When you want to double the batch size of a recipe, do you just double all the ingredients also?
TroubleShooting
Dear Mr. Wizard,
I’m a partial mash brewer and formerly brewed single, 5-gallon (19-L) batches using 2.5 gallons (9.5 L) of water in the brew pot. After the boil was complete, we would then top off to 5 gallons (19 L) in the fermenter. Recently, we have begun to brew double batches by boiling 5 gallons (19 L) of wort in a single brew pot and topping off to 10 gallons (38 L) in two separate fermenters. In the double batches, we simply doubled all of the ingredients formerly used in a single batch (malt extract, specialty grains, hops and yeast). Will this method result in the same hop bitterness as the single batches since the volume of boiling wort is also doubled or are additional adjustments to the hops necessary?
David Balducci
Mechanicsville, Virginia
The Wiz Responds:
Brewing beer, whether at home or in a commercial brewery, often boils down to balancing the investment of time with money. Commercial brewers are certainly more concerned with financial matters than hobbyist brewers, but the fact remains that time is valuable. And your question addresses this issue head-on.
Brewing high gravity wort and diluting later in the process is how almost all beer is made for sale to the public. Most brewers who use this practice produce high gravity beer all the way through aging and dilute with water prior to filtration and packaging. This is the most efficient method of brewing when one considers the cost of fermentation and aging tank space as well as the labor cost added to the beer when transfers and tank cleaning are considered. The method you propose only takes advantage of labor savings in wort production and is a form of high gravity brewing (albeit an abbreviated version). I do something similar to your method on a regular basis in a brewpub setting to produce wort for reasons that extend beyond labor savings and have had great success with dilution of high gravity (usually 2–3 °Plato higher than the target gravity) wort prior to wort cooling.
The recipe for this method is not a simple proportional increase in ingredients. Yields of brewing ingredients, both malt and hops, decline as their concentrations increase. For example, brewing wort with an OG of 1.096 (24 ºPlato) versus one with an OG of 1.048 (12 ºPlato) will not give you the same efficiency in the brewhouse. This means that more malt is required to achieve the same final wort volume.
On the surface, this fact is inefficient but it does have its advantages. Time savings is one obvious benefit. You can produce high gravity wort and then dilute to a greater volume and by doing so produce more wort in less time from a brewhouse limited to a given volume (which is the norm). The other bonus is a reduction of last runnings collected from the mash bed. This fact is often overlooked as wanton disregard for efficiency but many brewers choose not to collect dilute wort flowing from the mash. Kirin Ichiban is one such beer and this beer is marketed as only being made from first wort (undiluted by sparge water) flowing from the mash bed.
Hop utilization in the kettle boil also suffers from this method as utilization declines with increasing wort gravity and with the concentration of hop bittering acids in the wort. This is a double whammy and will require you to increase the hop dose to compensate for the reduction in efficiency.

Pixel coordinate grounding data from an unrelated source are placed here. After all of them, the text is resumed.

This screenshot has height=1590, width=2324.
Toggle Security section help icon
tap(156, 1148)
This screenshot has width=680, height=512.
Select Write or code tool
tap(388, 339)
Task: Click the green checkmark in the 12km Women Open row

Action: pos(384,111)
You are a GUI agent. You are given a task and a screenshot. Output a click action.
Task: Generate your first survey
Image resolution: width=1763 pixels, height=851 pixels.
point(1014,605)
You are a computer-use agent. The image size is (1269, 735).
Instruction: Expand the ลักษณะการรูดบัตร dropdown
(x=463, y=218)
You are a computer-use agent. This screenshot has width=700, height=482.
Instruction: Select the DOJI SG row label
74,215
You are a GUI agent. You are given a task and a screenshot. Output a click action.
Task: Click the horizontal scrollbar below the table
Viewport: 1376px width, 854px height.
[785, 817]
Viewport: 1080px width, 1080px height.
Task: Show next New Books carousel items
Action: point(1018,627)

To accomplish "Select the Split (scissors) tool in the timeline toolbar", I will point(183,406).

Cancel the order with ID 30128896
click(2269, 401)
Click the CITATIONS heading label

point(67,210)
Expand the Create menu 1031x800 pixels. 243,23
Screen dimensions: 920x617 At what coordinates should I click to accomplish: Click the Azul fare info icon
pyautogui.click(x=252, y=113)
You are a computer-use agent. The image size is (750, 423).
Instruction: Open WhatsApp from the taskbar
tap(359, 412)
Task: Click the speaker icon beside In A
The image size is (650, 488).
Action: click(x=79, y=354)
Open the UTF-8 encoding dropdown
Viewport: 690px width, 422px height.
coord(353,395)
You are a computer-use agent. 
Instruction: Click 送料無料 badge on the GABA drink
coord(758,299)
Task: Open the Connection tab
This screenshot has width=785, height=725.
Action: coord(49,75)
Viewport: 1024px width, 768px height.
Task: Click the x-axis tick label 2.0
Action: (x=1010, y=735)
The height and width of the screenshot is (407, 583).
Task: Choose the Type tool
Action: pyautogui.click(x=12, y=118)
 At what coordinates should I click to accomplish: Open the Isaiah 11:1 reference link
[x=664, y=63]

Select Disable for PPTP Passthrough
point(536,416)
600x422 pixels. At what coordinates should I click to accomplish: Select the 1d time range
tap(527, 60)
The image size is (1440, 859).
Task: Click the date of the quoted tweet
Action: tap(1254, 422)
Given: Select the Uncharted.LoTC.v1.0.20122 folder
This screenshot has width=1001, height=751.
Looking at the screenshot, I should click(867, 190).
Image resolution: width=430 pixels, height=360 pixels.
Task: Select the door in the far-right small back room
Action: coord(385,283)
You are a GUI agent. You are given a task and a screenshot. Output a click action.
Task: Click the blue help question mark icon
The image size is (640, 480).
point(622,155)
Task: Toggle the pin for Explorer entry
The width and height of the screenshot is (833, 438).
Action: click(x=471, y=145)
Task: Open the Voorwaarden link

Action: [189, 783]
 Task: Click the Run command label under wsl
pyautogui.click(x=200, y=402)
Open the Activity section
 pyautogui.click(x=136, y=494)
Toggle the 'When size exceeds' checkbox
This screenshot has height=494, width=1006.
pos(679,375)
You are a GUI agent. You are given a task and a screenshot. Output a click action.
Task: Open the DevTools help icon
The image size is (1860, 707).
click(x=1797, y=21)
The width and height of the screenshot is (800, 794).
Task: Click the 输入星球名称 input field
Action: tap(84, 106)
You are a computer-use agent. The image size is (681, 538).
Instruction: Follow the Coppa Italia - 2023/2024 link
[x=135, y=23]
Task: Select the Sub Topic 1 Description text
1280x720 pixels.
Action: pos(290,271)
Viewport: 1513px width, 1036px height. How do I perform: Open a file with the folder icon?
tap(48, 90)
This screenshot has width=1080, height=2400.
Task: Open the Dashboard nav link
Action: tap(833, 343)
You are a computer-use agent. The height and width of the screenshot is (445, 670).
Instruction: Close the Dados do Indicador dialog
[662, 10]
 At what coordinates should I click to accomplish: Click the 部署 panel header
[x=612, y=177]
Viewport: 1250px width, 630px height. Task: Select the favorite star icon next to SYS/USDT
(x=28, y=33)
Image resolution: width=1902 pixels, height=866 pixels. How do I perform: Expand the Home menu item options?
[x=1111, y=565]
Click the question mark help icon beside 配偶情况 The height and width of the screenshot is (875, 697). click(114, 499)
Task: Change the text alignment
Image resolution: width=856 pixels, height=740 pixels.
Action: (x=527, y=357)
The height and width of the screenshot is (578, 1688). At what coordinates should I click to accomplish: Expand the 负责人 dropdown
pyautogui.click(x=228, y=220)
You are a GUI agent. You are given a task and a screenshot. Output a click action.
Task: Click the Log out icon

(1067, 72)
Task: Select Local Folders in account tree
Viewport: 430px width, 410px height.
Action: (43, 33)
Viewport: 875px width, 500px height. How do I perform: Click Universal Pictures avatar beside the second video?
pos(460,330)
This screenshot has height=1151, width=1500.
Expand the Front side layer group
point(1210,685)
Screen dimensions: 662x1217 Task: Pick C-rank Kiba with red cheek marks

Your experience is consistent with this standard tid-bit of brewing wisdom.
High gravity brewing, as you propose, certainly has its merits but, like many things in brewing, has no exact formulas. In order to fine-tune, this method requires tweaking on your part to assess the performance of your mash/lauter tun and further adjustments to account for the decrease in hop utilization.
Don’t be discouraged by your task. Remember that yield from malt and hops decrease as concentration increases and that small steps towards your ultimate goal help to gauge the effect of high gravity brewing on yield and nailing your target. Most big brewers don’t venture above 1.072 (18 ºPlato) because yield becomes too low and fermentation gets funky as esters and higher alcohols get too high, even after dilution.
One way to get good yields from this method is using liquid additives to boost both sugars and hop bitterness. The most “modern” (and least traditional) breweries add sugar to wort either pre or post boil to adjust wort gravity and then add hop acids post fermentation to hit their bittering specifications. In fact, some brewers add most of their hop acids post fermentation in order to reduce hop losses in the boil and during fermentation. I am not attracted to these methods because I fancy myself as a traditional brewer (whatever that means!) but offer these techniques as fodder for the hungry homebrewing appetite. If you want to go crazy and dabble with these practices you can add malt extract or simple sugars to your malt wort prior to boiling and then dribble in some hop acids after the boil to move your bitterness closer to its target.